Taoiseach (Prime Minister) Brian Cowen and Irish Foreign Affairs Minister Micheal Martin will visit the UN on Thursday, September 26 to launch the Irish government's Hunger Task Force Report, a two year in the making independent report that outlines specific ways in which Ireland can help to reduce levels of hunger worldwide.
Cowen and Martin will be joined at the launch by UN General Secretary Ban Ki Moon, along with other prominent members of the Hunger Task Force, including Irish aid agency Trocaire's director Justin Kilcullen, U2 front man and political activist Bono and Jeffrey Sachs, the Columbia University economist and author of the book "The End of Poverty."
On Monday, the Irish Minister for State and Overseas Development Peter Power spoke at the UN General Assembly, where he reiterated the government's commitment to the international fight against hunger.
On Tuesday Power visited the Irish Hunger Memorial Garden in lower Manhattan at the request of radio host Adrian Flannelly, a symbolic gesture to underline the depth of the government's continuing commitment to the report.
The Hunger Task Force was originally set up in 2006 by then Taoiseach Bertie Ahern to report on the particular contribution that Ireland can make to the international fight against hunger.
In 2000 the Millennium Development Goals - a set of eight goals designed to reduce worldwide poverty by 2015 - was adopted by the UN and ratified by all member governments including Ireland, whereby each member state committed to aid and debt relief to achieve goals.
In his speech at the UN General Assembly on Monday Power said, "For Ireland the development challenge in Africa is of the utmost importance - more than 85 percent of our bilateral assistance is targeted at the continent.

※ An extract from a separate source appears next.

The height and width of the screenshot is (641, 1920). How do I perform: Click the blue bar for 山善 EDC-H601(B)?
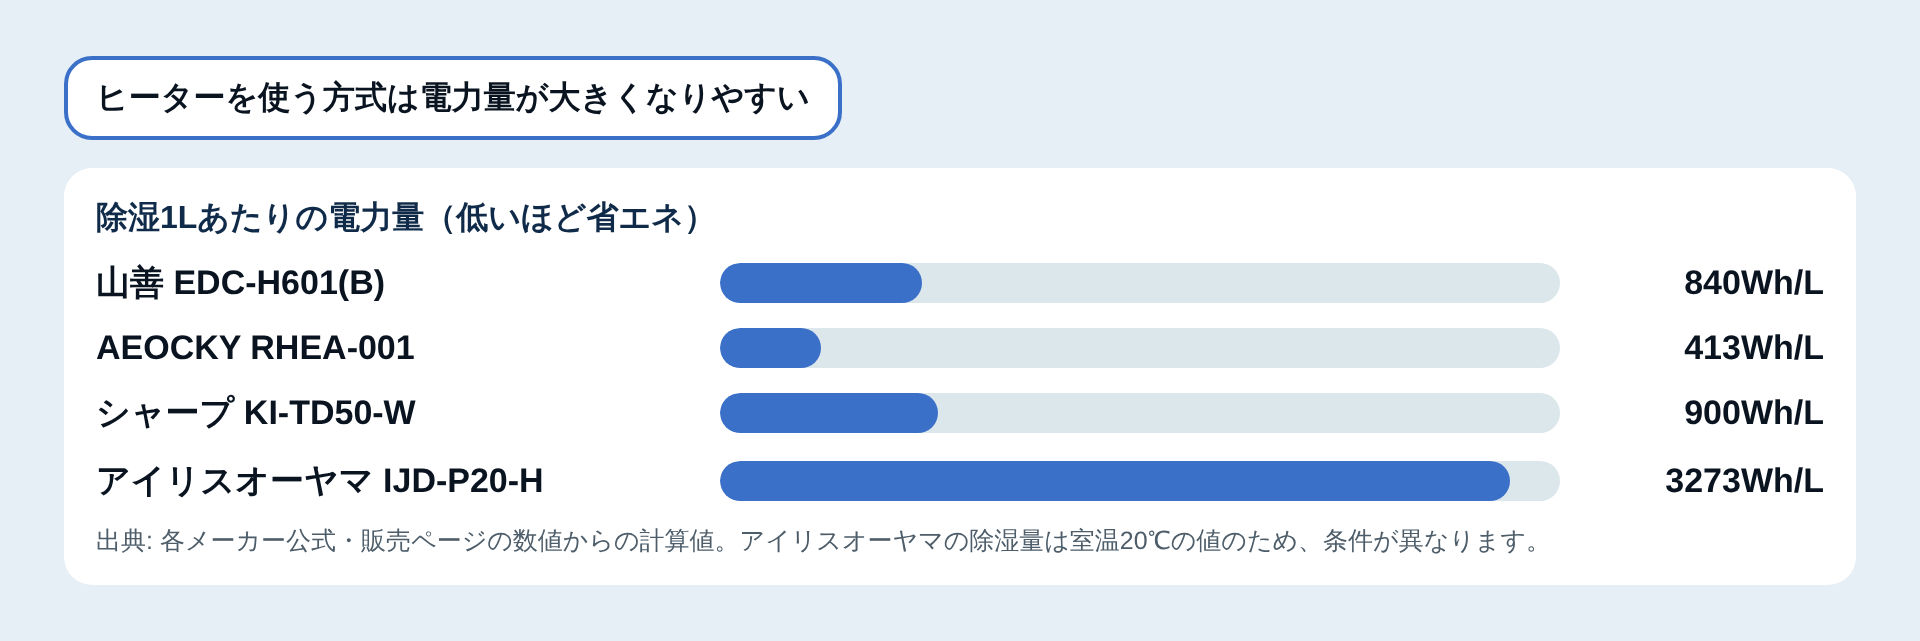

We are hopeful that this week's events will help to re-energise the global commitment to achieving the MDG's in Africa."
Despite the public commitments made by heads of government however, the 2008 mid-term review will show that while a couple of the goals on health and education appear to be on track, most of them will not be achieved because not enough money is being spent on them by each member government.
The second scheduled Irish government event on Thursday will be a brief review of the achievement or otherwise of the Millennium Development Goals where all governments will be asked to recommit to them at this half-way point to 2015.
On Thursday afternoon Martin will attend an Enterprise Ireland lunch to promote greater economic ties between the U.S. and Ireland. Later that afternoon he will meet with representatives of the Irish Lobby for Immigration Reform (ILIR).
On Friday evening he will host an Irish community reception at Ireland House, with 200 Irish community representatives expected to attend.